人生は十人十色。だけど、全人類に共通していることがたったひとつだけあります。それは「人はいつか必ず死ぬ」ということ……。

Pouchでは毎月1のつく、1日、11日、21日を「ぼっちの日」と名付け、Pouch編集部員が体を張ってぼっちの可能性を広げるべく、様々なことにチャレンジしています。

どんなにウェイウェイ生きていたとしても、死ぬときはぼっち。……というわけで、今回はひとりで「入棺体験」をしてきました。ソロウェディングのあとにひとり葬式って、もはや人生2周目に突入感ありますけど……。

【棺に入り「死」を体験する】

「入棺体験」とは自分の人生の幕引きを“棺に入る”という体験を通じて考えるイベントです。私が今回参加したものは、実際のお葬式さながらに棺に入り弔事を読んでもらい、お経をあげてもらえるという本格的なもの。
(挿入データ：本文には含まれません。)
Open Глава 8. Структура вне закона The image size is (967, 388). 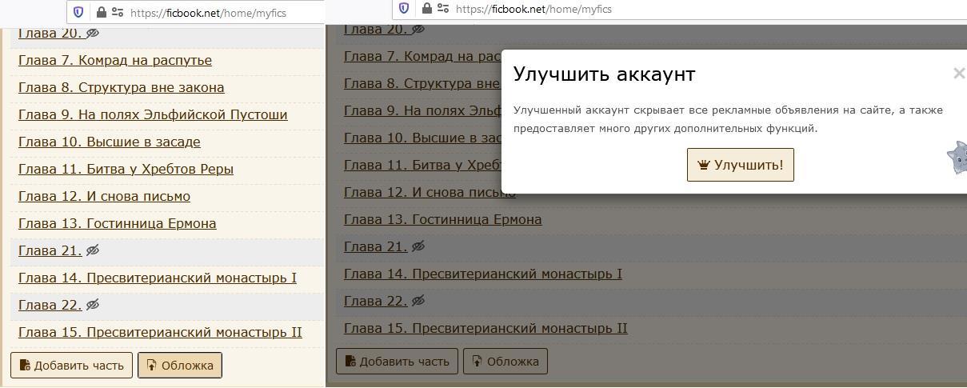(x=122, y=88)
数年前に親類が立て続けに亡くなったり、私自身も35歳になって迷ったり、なんだか生きる意味を考えることが多いので、イベントに参加することに。

今回訪れたのは、東京・江東区にあるブルーオーシャンカフェというお店。ここは「終活カフェ」と銘打って、海洋散骨や、遺言作成など、さまざまな“人生の終わり”にまつわるイベントを行っています。
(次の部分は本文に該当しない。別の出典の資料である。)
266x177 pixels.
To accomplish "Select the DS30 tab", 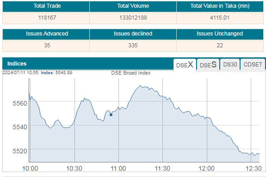I will [230, 65].
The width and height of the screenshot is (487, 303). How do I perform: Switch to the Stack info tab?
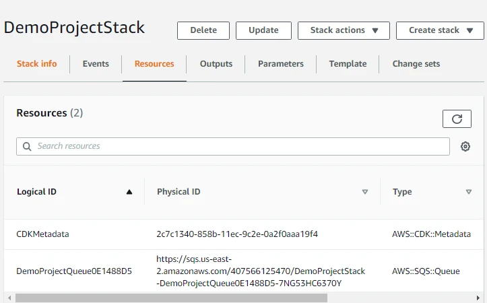point(37,64)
意外なことに(?)内装はハワイアンで明るい雰囲気。なんとなくホッとしました。

【お坊さんもいる本格的なもの】

「入棺体験」の参加者は10名ほどで、老若男女さまざま。スタッフとして、いろいろな宗派のお坊さんが3名、そして進行役の女性が1名いらっしゃいました。

まず最初に、名札に今日呼ばれたい名前を書いて、スタッフから今日のイベントに関する説明と注意事項を受けます。参加者の話は他言無用、言いたくないことは言わなくてもいいなど、プライバシーにも配慮されていてちょっと安心しました。
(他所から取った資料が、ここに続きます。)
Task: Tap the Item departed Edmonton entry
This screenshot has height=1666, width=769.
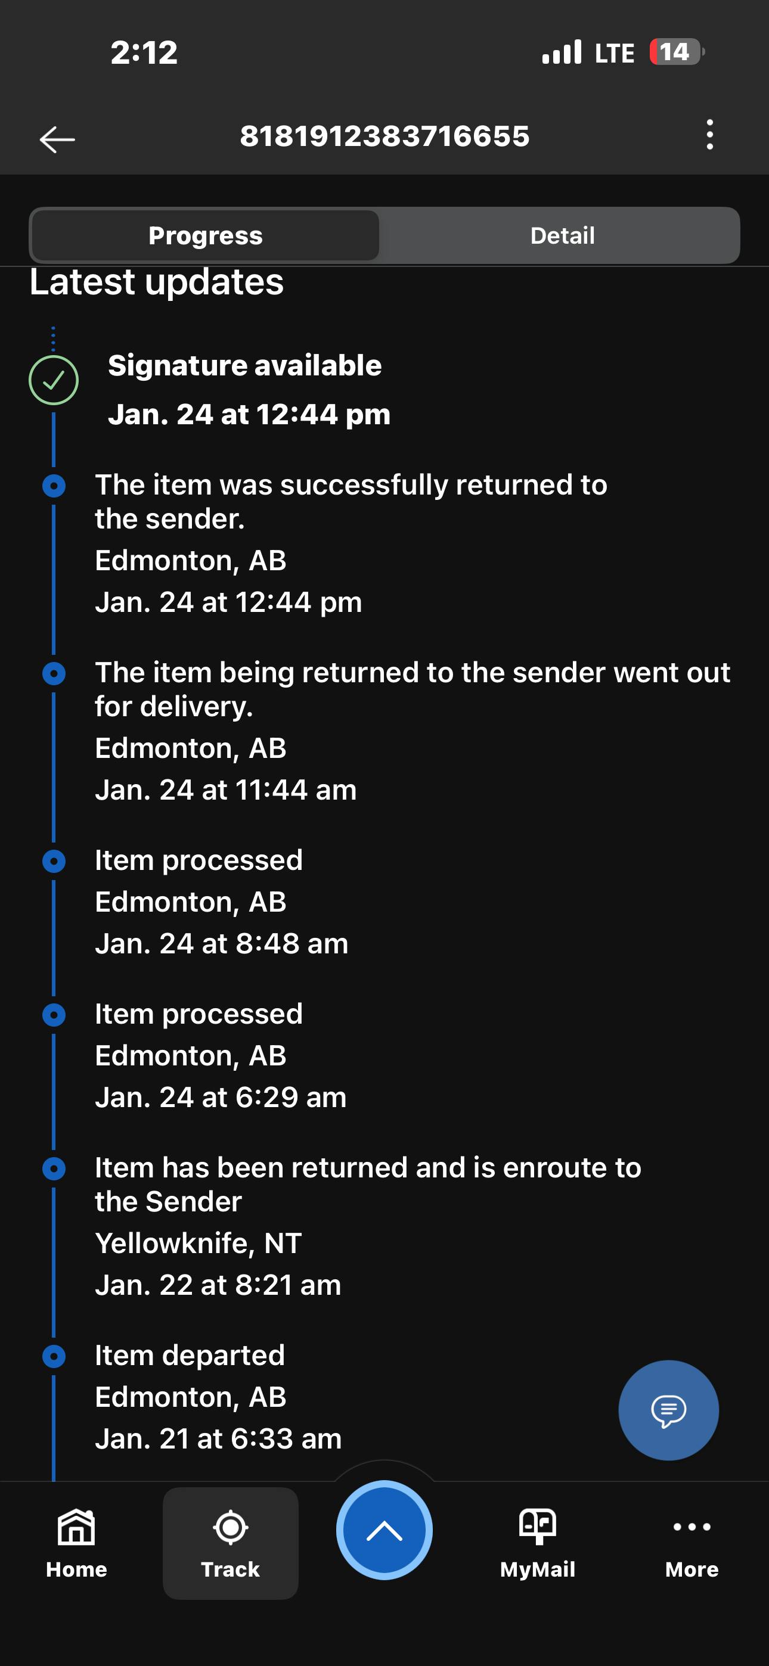Action: click(217, 1397)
そのあとは、輪になって簡単な自己紹介。お坊さんが冗談を言ったりして、これから棺に入るとは思えないほど和やかなムードです。

【アイデンティティを揺さぶられる質問】

「入棺体験」は2部構成。第1部が、自分を見つめるワークショップ。そして第2部が入棺体験となっています。第1部のワークショップは、まず2人1組になって、ある同じ質問に2分間、ひたすら答え続けるというものから始まりました。

その質問は、とてもシンプルなものでしたが「自分」ってなんだろうと深く考えさせられるようなものでした。

最初は、表面的なことばかり答えていたのですが、後半になると「私は迷っています」といった今の心情が出てくるのが不思議でした。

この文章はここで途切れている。